SQL SERVER – Query to Get Unique Distinct Data Based on Condition – Eliminate Duplicate Data from Resultset

Seems like in T-SQL world the issue with Duplicate Records never an old topic. Today lets  quickly go over another question which made it to my mailbox 3 times this week.

Question: How do I display only unique records from my table?

The natural reaction will be to suggest DISTINCT or GROUP BY. However, not all the questions can be solved by DISTINCT or GROUP BY. Let us see the following example, where a user wanted only latest records to be displayed. Let us see the example to understand further.

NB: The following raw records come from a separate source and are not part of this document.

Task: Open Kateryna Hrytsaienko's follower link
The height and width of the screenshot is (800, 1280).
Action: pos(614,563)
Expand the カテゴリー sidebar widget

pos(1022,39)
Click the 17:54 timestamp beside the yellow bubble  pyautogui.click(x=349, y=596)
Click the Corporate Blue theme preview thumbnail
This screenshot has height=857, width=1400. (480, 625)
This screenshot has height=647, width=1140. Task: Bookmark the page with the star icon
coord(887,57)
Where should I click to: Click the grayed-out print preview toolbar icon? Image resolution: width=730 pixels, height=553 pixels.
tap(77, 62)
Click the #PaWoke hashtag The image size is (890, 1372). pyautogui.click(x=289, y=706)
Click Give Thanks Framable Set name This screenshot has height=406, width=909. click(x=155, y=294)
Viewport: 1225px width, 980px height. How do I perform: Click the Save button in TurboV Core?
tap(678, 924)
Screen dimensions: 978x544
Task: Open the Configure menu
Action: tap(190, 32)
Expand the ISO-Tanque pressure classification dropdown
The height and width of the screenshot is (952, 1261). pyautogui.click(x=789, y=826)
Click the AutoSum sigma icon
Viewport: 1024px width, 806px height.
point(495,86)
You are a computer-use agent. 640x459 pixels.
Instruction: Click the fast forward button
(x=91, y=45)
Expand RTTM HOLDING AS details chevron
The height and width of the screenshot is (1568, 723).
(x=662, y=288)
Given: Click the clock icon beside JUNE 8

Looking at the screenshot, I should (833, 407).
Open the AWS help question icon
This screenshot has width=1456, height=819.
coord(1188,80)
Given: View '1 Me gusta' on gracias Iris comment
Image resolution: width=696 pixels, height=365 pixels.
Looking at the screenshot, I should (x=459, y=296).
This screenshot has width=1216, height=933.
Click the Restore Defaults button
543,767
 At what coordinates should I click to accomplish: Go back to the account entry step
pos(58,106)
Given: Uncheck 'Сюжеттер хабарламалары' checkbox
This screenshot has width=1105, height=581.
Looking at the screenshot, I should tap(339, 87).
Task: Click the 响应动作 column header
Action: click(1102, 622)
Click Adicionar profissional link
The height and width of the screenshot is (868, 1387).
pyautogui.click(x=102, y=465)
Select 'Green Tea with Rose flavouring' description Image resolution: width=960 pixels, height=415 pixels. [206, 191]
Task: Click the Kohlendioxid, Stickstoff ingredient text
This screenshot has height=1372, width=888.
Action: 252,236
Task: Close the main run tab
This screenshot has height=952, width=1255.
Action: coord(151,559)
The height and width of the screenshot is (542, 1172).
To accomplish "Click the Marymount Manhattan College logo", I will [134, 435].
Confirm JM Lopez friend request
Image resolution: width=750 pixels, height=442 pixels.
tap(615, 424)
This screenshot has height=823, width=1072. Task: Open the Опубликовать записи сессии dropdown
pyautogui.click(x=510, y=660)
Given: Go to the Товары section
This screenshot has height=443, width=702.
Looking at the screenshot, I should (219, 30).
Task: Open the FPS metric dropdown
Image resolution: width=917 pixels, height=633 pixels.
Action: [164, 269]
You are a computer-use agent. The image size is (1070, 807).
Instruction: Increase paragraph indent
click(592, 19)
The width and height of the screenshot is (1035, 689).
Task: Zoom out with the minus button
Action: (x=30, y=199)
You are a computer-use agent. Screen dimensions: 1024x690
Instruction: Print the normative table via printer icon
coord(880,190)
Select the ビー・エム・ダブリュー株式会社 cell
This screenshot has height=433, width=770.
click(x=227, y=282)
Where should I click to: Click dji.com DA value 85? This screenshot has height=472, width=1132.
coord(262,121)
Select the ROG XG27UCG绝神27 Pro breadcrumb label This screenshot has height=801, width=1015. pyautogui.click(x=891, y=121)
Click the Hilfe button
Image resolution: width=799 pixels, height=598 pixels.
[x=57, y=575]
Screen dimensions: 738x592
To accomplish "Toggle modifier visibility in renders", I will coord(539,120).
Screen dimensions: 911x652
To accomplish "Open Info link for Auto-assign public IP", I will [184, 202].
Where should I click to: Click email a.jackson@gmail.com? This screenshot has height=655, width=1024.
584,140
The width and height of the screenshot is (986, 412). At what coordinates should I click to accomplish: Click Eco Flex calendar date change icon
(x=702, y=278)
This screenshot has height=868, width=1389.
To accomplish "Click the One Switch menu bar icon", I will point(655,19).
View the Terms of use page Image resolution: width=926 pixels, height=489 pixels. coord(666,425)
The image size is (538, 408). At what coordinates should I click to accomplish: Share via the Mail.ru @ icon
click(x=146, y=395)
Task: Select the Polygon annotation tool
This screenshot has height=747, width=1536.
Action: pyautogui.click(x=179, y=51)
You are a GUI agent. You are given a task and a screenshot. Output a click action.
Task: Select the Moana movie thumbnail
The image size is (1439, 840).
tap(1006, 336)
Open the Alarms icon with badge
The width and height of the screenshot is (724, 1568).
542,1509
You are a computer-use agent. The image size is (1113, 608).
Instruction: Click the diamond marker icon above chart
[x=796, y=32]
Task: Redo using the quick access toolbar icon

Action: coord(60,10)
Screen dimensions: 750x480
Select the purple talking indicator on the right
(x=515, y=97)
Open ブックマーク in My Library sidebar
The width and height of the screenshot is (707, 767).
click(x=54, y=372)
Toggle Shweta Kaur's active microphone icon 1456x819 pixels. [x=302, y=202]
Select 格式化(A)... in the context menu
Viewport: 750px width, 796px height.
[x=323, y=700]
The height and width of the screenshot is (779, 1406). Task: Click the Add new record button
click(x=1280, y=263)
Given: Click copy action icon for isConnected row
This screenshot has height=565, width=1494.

What the user wanted was not to display every duplicate records but wanted to display the record which had highest Price value. I like this kind of simple puzzle. This kind of puzzles has multiple solutions and I like to work on them. However, in this particular case, I was able to quickly come to resolve as I used ROW_NUMBER function in the solution.

Create a sample table.

USE TempDB
GO
CREATE TABLE Table1 (ID INT, Product VARCHAR(100), Price INT, Color VARCHAR(100))
GO
INSERT INTO Table1
SELECT 1, 'Toy', 100, 'Black'
UNION ALL
SELECT 2, 'Pen', 100, 'Black'
UNION ALL
SELECT 3, 'Pencil', 100, 'Blue'
UNION ALL
SELECT 4, 'Pencil', 100, 'Red'
UNION ALL
SELECT 5, 'Pencil', 200, 'Yellow'
UNION ALL
SELECT 6, 'Cup', 300, 'Orange'
UNION ALL
SELECT 7, 'Cup', 400, 'Brown'
GO
SELECT Product, Price, Color
FROM Table1
GO

Select the data without duplicate records as well select the data with maximum price.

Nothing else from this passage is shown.